Following two years of rapid growth, Indian automakers faced pressure throughout much of 2024 due to weak demand for new cars and rising costs, which led them to provide bigger discounts.

Analysts also noted that discounts during the quarter increased, driven by year-end sales incentives and promotions during the festive season.

The 'Alto maker's standalone profit rose 12.6% year-on-year to 35.25 billion rupees ($407.3 million) for the quarter that ended Dec. 31, but missed analysts' estimates of 36.62 billion rupees, per data compiled by LSEG.
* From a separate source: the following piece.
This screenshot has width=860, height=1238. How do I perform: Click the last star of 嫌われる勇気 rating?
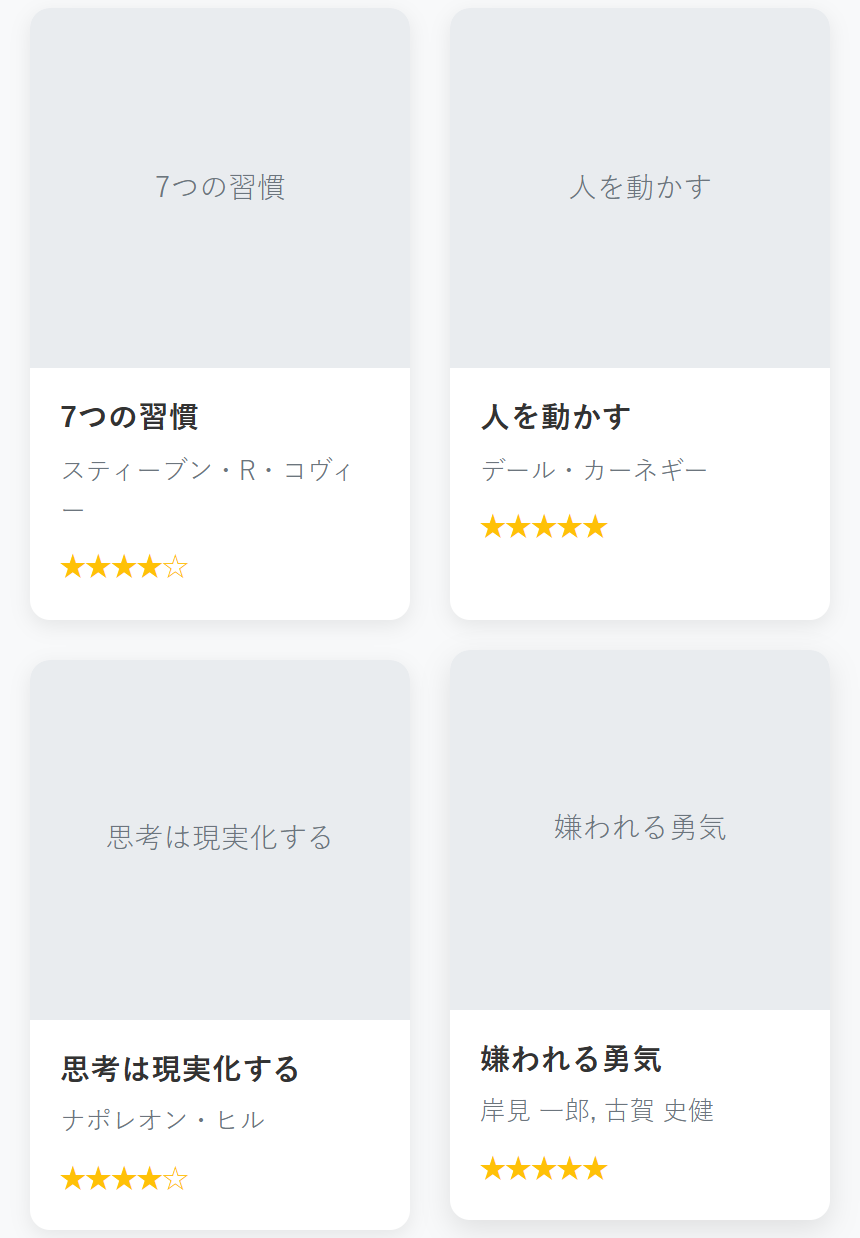coord(595,1169)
However, Maruti's revenue grew 15.5% to 368.02 billion rupees, boosted by the sale of pricier and higher margin utility vehicles, which mainly comprise sport utility vehicles (SUV).

Maruti's utility vehicle sales rose 20.2% in the reported quarter.

Sales in its largest small car segment, which includes popular models like the 'WagonR' and 'Swift,' fell by 3.7% in a market that is increasingly favouring sport utility vehicles.

Smaller cars or hatchbacks made up for about 30% of sales in India in the third quarter, while utility vehicles comprised about 67%.

Maruti's total expenses rose 15.5% as costs related to clearing inventory came in at 6.8 billion rupees, a significant increase compared to an income of 22 million rupees during the same period last year.

Its bottom line was also hurt by higher sales promotion expenses, the company said.

Last month, the New Delhi-headquartered firm said it was hiking prices across its range of cars to cope with rising costs.

Its shares, which were trading 0.2% higher before the results, reversed course and were down 1% as of 2:44 p.m. IST.